It happened again today. The president of the United States said something flat-out nutty, and our major news organizations treated it like normal news, slapping it into the headlines and passing it along to their readers with little more than the standard, buried “critics said” response.
Trump was telling reporters outside Marine One this morning that he had talked to King Salman of Saudi Arabia about what is almost universally presumed to be the murder of prominent Saudi journalist and Washington Post columnist Jamal Khashoggi at the Saudi consulate in Istanbul nearly two weeks ago.
Trump said Salman “firmly denied any knowledge of it.” Then, Trump said this: “It sounded to me like maybe these could have been rogue killers. Who knows?” Here’s the full quote:
We are going to leave nothing uncovered. With that being said, the King firmly denied any knowledge of it. He didn’t really know. Maybe — I don’t want to get into his mind — but it sounded to me like maybe these could have been rogue killers. Who knows? We’re going to try getting to the bottom of it very soon. But his was a flat denial.
A reporter asked “who else could it be besides Saudi Arabia?” Trump replied:
I don’t know. We’re going to try to getting to the bottom of it. I can only tell you that his denial to me is — just one very, you know, relatively fast phone call. Probably lasted 20 minutes. His denial to me could not have been stronger that he had no knowledge. And it sounded like he, and also the Crown Prince, had no knowledge.

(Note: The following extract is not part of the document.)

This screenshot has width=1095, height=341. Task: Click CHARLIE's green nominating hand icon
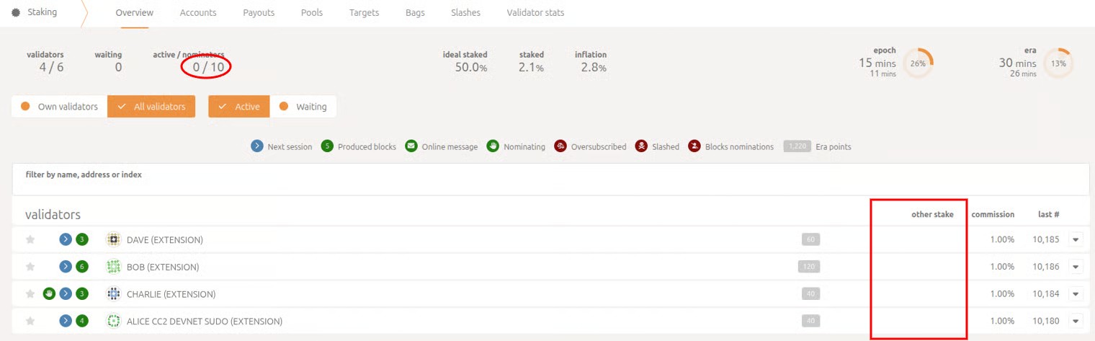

The New York Times recognized the statement was a big deal, putting it in the headline of its story and the lede. But it wasn’t until the sixth paragraph that it offered any context – and even that was taking the comment seriously:
In introducing the possibility that another party could have been involved in Mr. Khashoggi’s disappearance, the president opened a window for King Salman and Crown Prince Mohammed bin Salman to stand by their denials.
Like many other news organizations, the Times dodged any value judgment of its own, instead using this tweet from Sen. Chris Murphy (D-Conn.) as the sole indication of its absurdity.
Been hearing the ridiculous “rogue killers” theory was where the Saudis would go with this. Absolutely extaordinary they were able to enlist the President of the United States as their PR agent to float it. https://t.co/ChRFyleneR
— Chris Murphy (@ChrisMurphyCT) October 15, 2018
The Washington Post didn’t mention the rogue quote until the third paragraph of its story, but then waited eight more paragraphs to note that: “Trump floating a ‘rogue killers’ scenario prompted ridicule from Democrats in Congress.”
As many news organizations have reported, Turkish officials have identified the members of a 15-man Saudi team arriving and leaving the consulate in a black Mercedes van around the time of Khashoggi’s apparent murder. The team included a forensic expert who brought along a bone saw.
Suggesting, without any evidence, that this was a “rogue” operation is the desperate fabulation of a man who doesn’t want to acknowledge weakness by admitting anything bad about any of the authoritarian leaders he calls friends.
The Associated Press’s brief report on Trump’s comment came a bit closer to expressing the appropriate shock and skepticism, drily noting that “Trump’s language was strikingly similar to the language he has used to describe Russian President Vladimir Putin’s denials of election meddling.
And in fact the “rogue killers” hypothesis is strikingly similar to Trump’s lone hacker theory.
Talking during his first presidential debate with Hillary Clinton who hacked the Democratic National Committee, Trump famously said: “I mean, it could be Russia, but it could also be China. It could also be lots of other people. It also could be somebody sitting on their bed that weighs 400 pounds, OK?